Todavía tendremos un par de días nubosos e inestables más: hoy con lluvias vespertinas que irán disminuyendo hacia la noche, y mañana con lluvias débiles y lloviznas que finalizarán para el mediodía. Sólo se esperan entre 5 y 15 mm. más en la provincia.

Heladas el miércoles y el jueves
El martes a la tarde los vientos estarán en calma y con cielo parcialmente soleado. El descenso térmico se acelerará alcanzando marcas de un dígito para la medianoche. Y el miércoles amanecerá con 4º de mínima en la provincia, permitiendo la formación de heladas a nivel del suelo y bajo las plantas.
Las temperaturas máximas del miércoles sólo alcanzarán 17 y 18º para descender a 5 y 6º para la madrugada del jueves. Sólo en lo alto de las serranías pueden repetirse algunas heladas el jueves.

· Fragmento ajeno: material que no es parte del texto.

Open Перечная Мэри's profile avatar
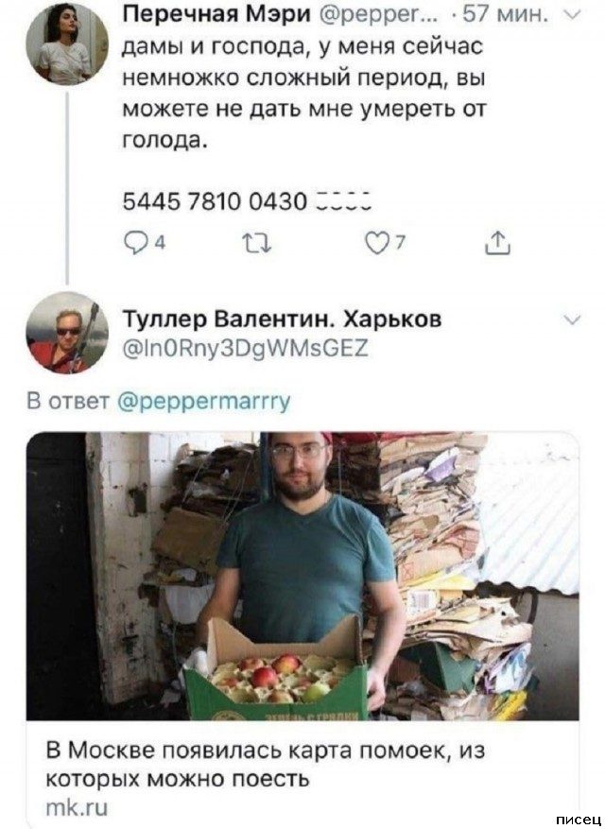Screen dimensions: 605x829 point(68,44)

Luego el viento rotará al Este el jueves a la tarde, y tendremos cielos a pleno sol en toda la provincia, elevando las máximas a 21 y 22º, y así el último frío de este año se despedirá para comenzar a recibir una primavera que se espera más calurosa que lo normal.

Vuelve el calor el finde
El viernes el viento rotará al NE y seguirá soleado, la jornada comenzará con 9 y 10º de mínima, sin posibilidades de heladas, y alcanzará 25 y 26º de máxima a la tarde. Y el sábado, volveremos a alcanzar 30 y 31º de máxima en la provincia. La semana del 11 al 17 se perfila como lluviosa con totales entre 15 y 45 mm. en Misiones.